Start of Extracted data

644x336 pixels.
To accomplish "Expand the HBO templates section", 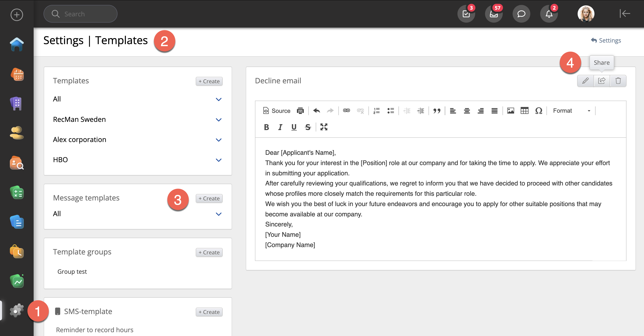I will (219, 160).
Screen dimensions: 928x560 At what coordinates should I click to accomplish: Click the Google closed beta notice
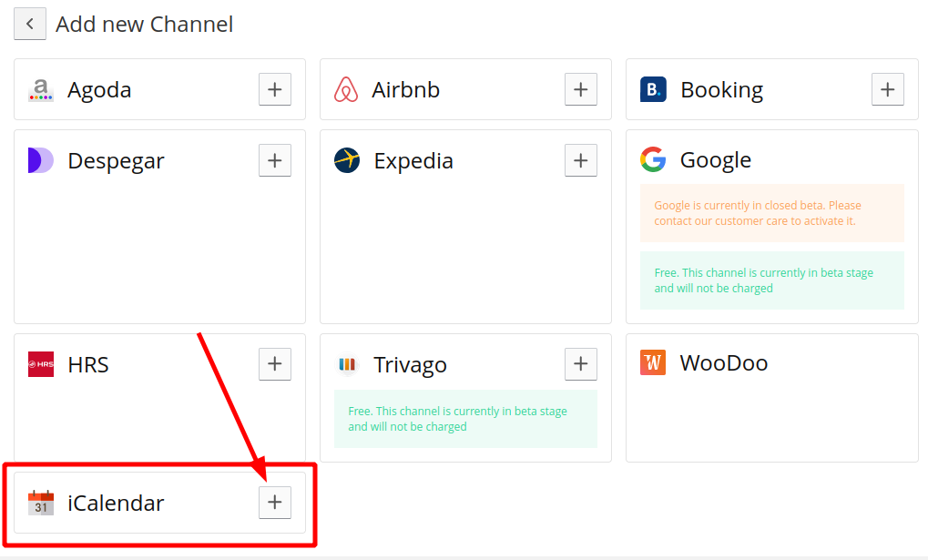(771, 213)
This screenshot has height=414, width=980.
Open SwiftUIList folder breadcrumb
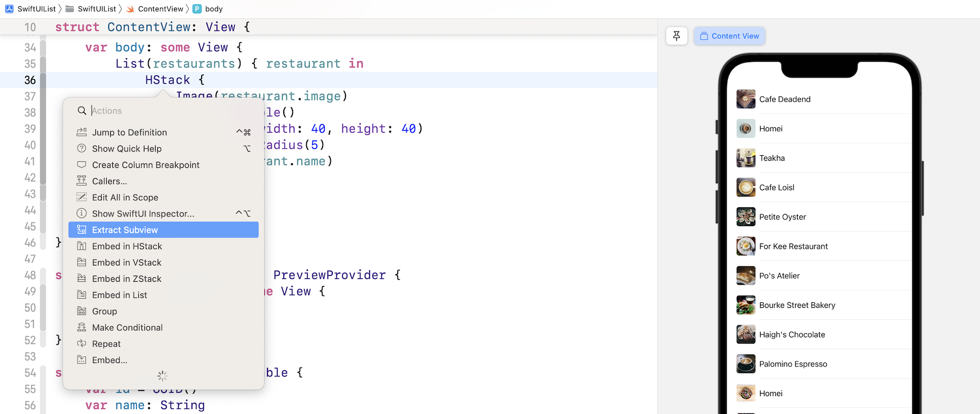point(96,9)
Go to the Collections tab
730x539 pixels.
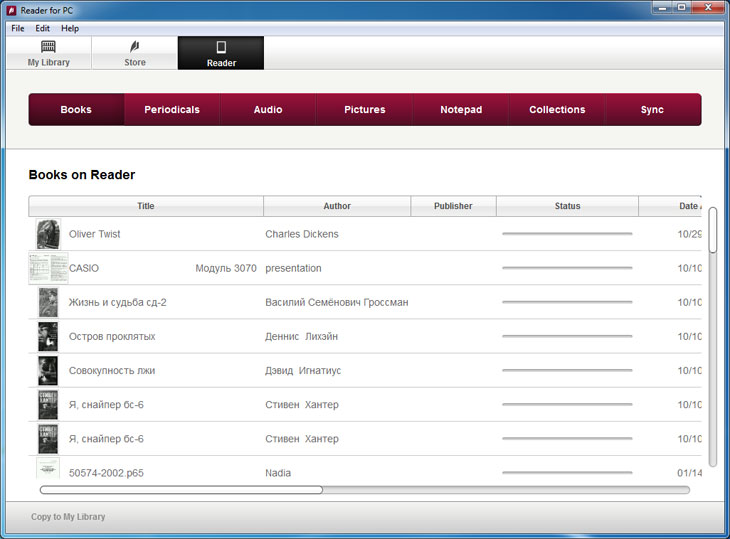coord(557,110)
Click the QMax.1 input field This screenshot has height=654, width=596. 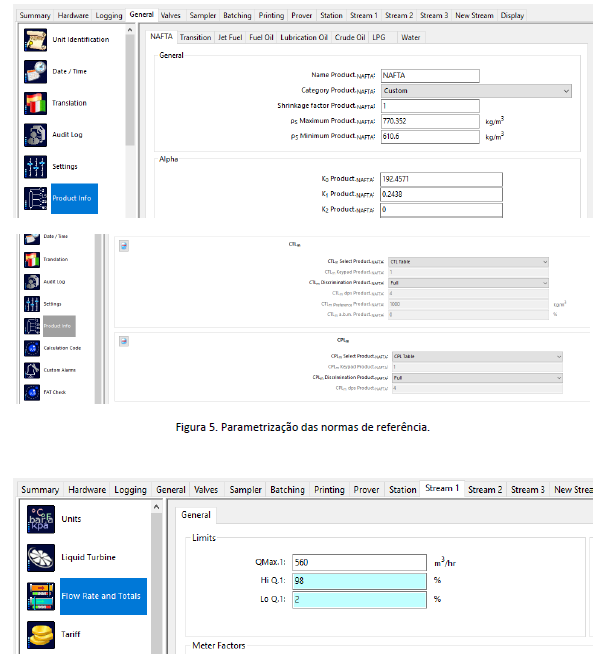(x=359, y=563)
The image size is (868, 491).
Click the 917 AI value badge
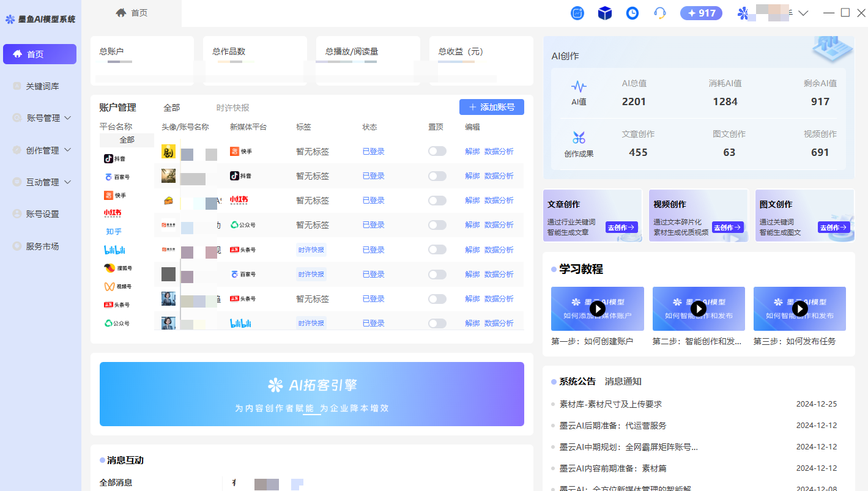point(701,13)
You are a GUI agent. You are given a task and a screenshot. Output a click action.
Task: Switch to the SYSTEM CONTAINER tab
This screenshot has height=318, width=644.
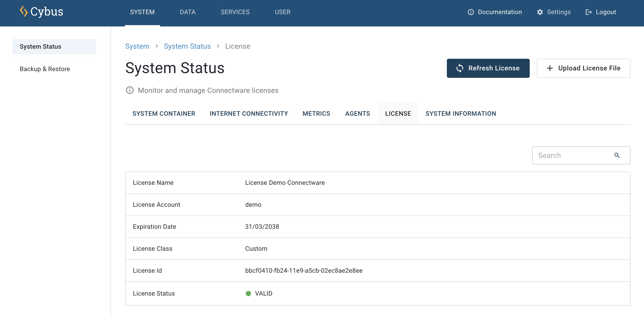(164, 114)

End of Extracted data

### Aim
Rewrite the stretch from the line containing "The image size is (868, 491)." through the end of the entries, substituting "label" for "badge" and keeping everything else the same. Leave out the pictures.

### Written answer
The image size is (868, 491).
Click the 917 AI value label
point(701,13)
You are a GUI agent. You are given a task and a screenshot. Output a click action.
Task: Switch to the SYSTEM CONTAINER tab
This screenshot has height=318, width=644.
(164, 114)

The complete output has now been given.